The decision to fill a niche role with a classical curriculum is expected to help neighboring Catholic schools. Rather than competing for the same pool of students, St. Charles hopes to bring new families into the Catholic school system.
“I’m hoping we meet that need and get more kids into Catholic school,” Schlaich said.
For those who are not familiar with it, the idea of classical education can seem mysterious. But Schlaich said there is a simple way to define the underlying principle of classical liberal arts education: “I would describe it as an integration of subjects with the faith.”
Explaining further, Soler stressed the unity of the curriculum, all subjects are rooted in faith and in the Catholic vision that all truth comes from God.
“The curriculum is oriented to help the kids to grow in a coherent base, where everything is understood as a whole, before they can go to different specifications.”
A classical education can seem old-fashioned to many, and in a way, it is. The roots of classical curriculum go right back to ancient Greece. The educational model continued to develop in Mediterranean and European countries. The curriculum is not stuck in the past though; technology is incorporated into the classroom on an as-needed basis and the curriculum meets current educational standards, school leaders told CNA.
What about Latin? The students at St. Charles will learn Latin, starting in kindergarten. The study of one or more of the classical languages, Greek or Latin, is a hallmark of classical schools.

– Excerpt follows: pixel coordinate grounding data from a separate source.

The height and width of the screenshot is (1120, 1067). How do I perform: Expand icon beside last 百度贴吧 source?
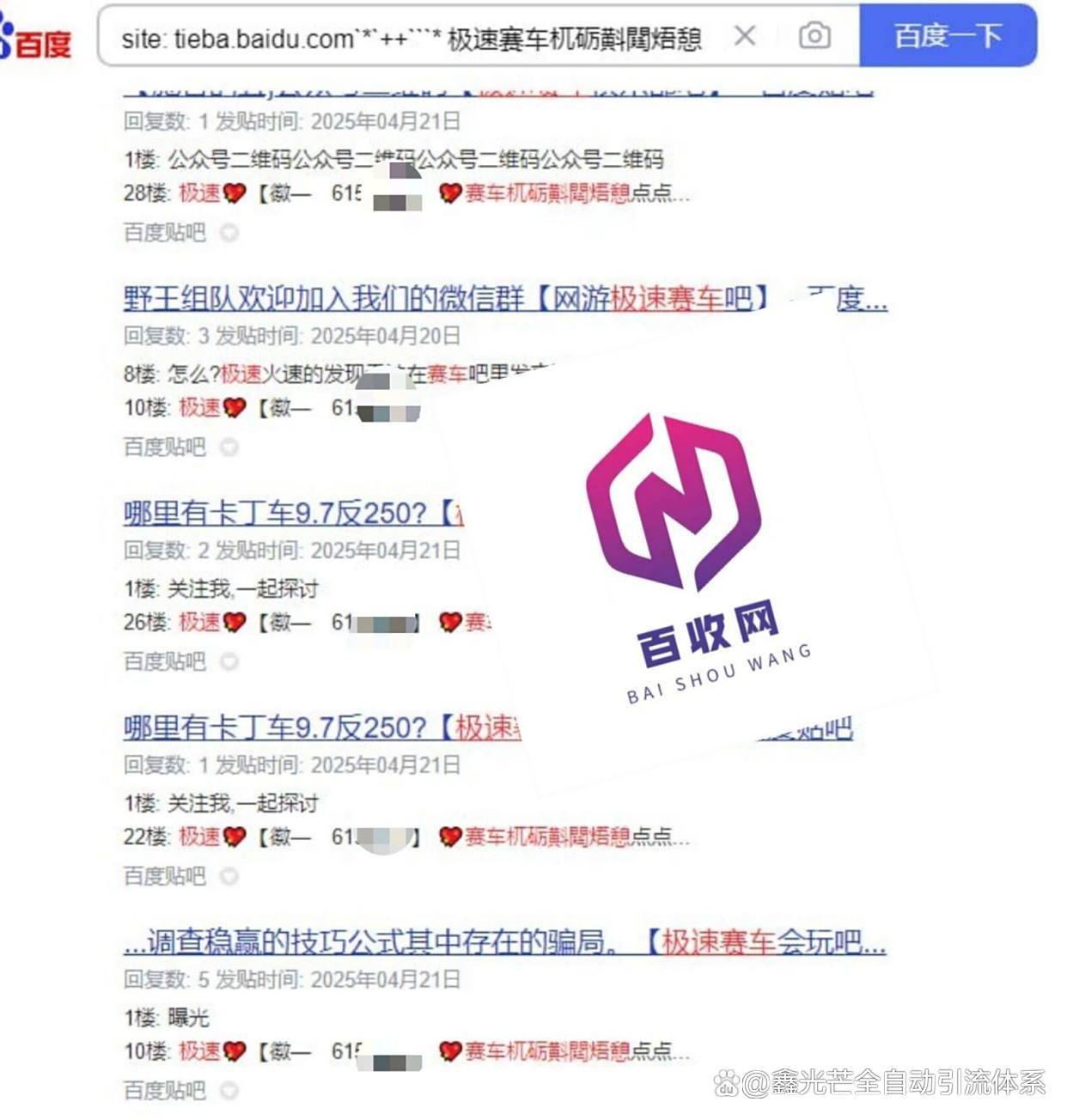click(x=229, y=1092)
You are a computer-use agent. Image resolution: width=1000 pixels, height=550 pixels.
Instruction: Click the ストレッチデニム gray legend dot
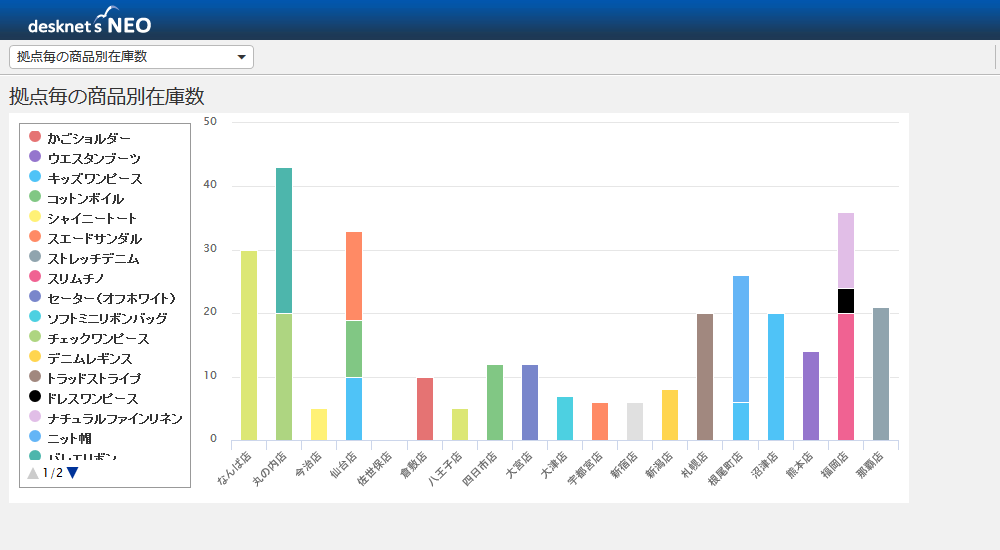[35, 257]
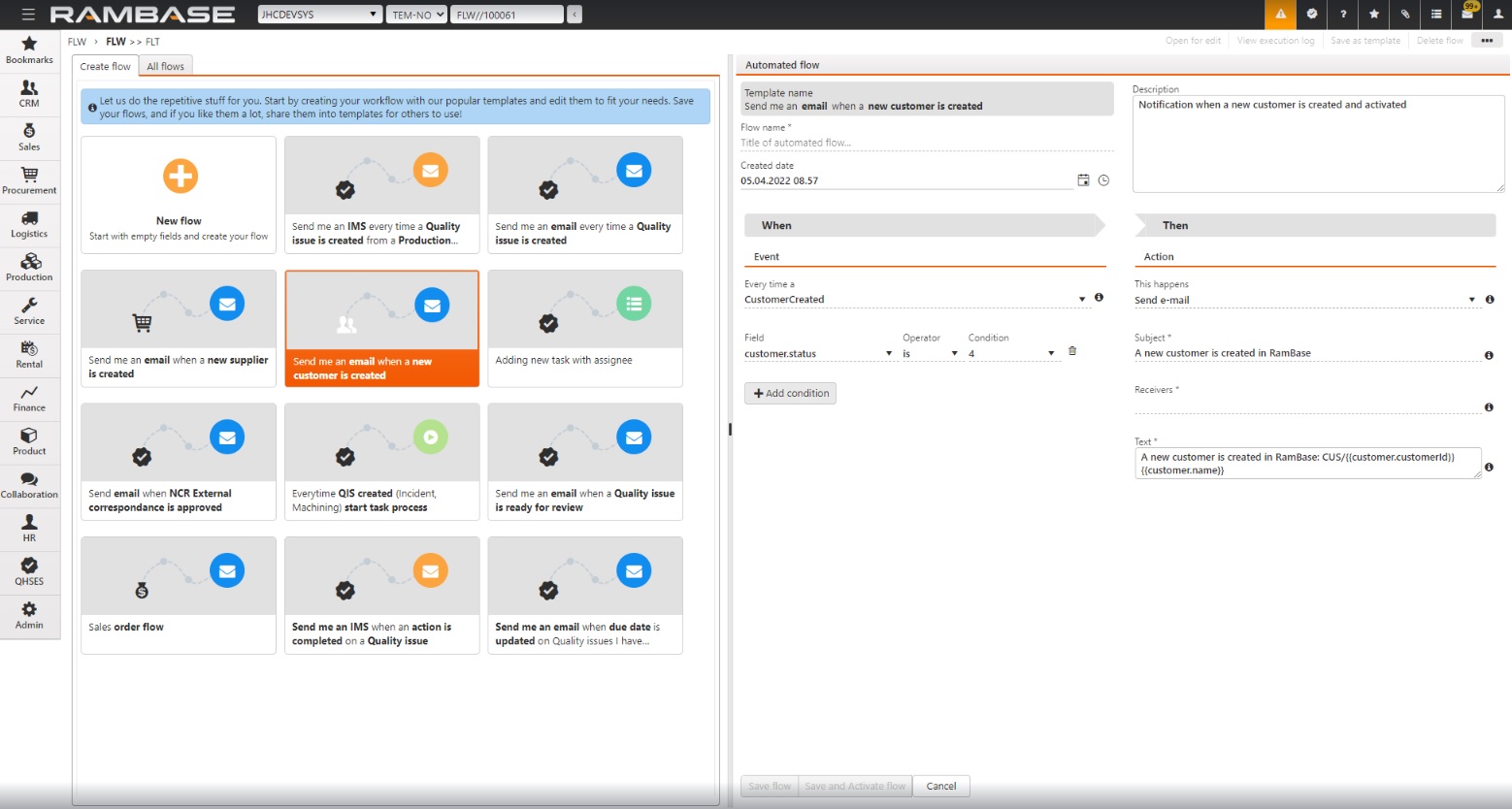Click the Add condition button
Screen dimensions: 1512x809
coord(790,393)
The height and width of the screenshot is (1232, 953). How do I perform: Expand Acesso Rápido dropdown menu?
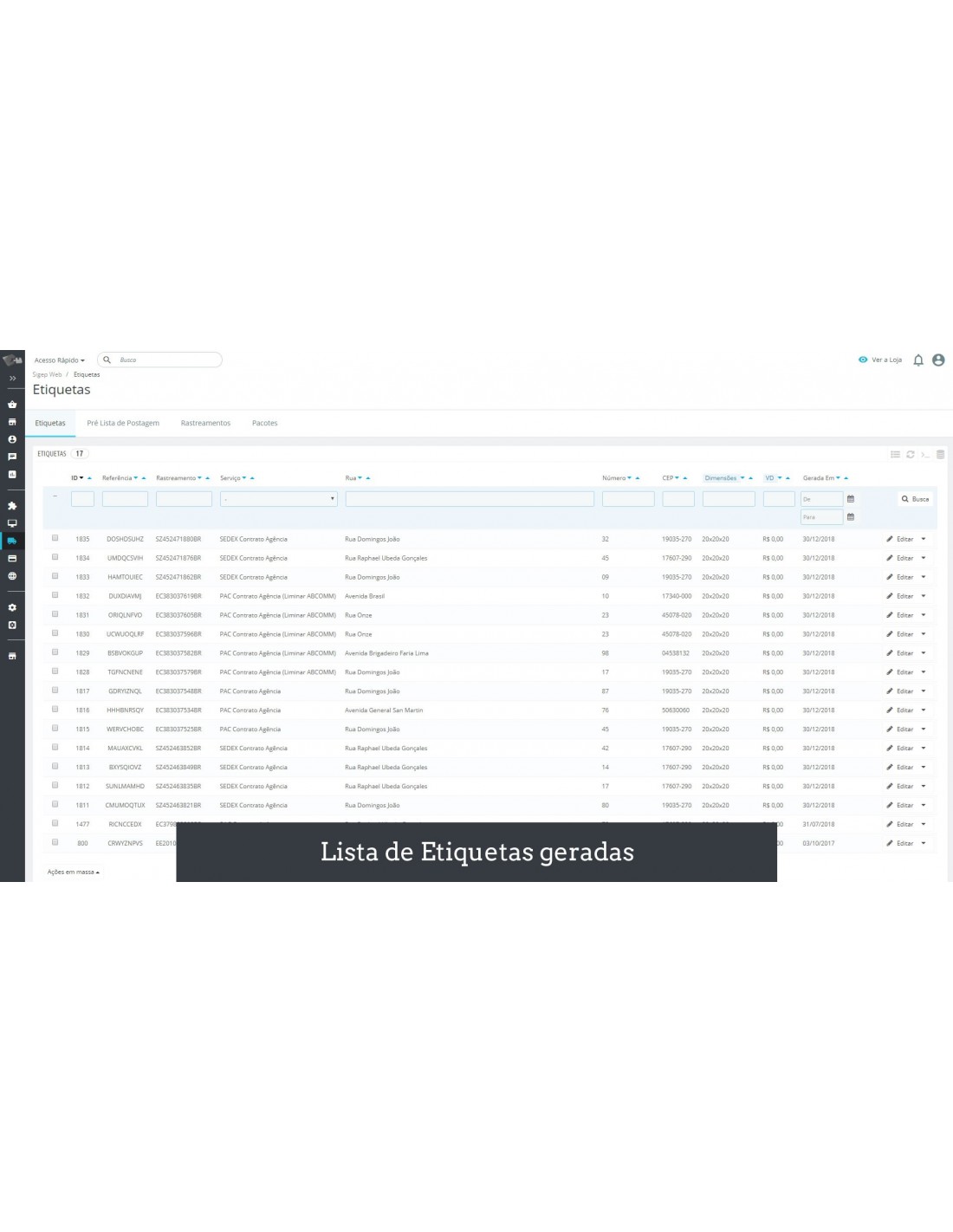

Soler will teach the students Latin himself, having an extensive background in Latin himself, studying the language for 10 years both in Argentina and in Rome.
Schlaich said that compared to a typical secular, modern school, the focus of a classical school is on “cultivating wisdom and virtue.” The school does this by “teaching the students Latin, exposing them to high quality literature, and focusing on appreciation of beauty, goodness, and truth.”
After the change was announced in the spring of 2020, those in the school community had many questions.
“I have had a lot of positive feedback, [but] there is anxiety in some people, I would say, because it is a change, and there is anxiety with any change,” Soler noted.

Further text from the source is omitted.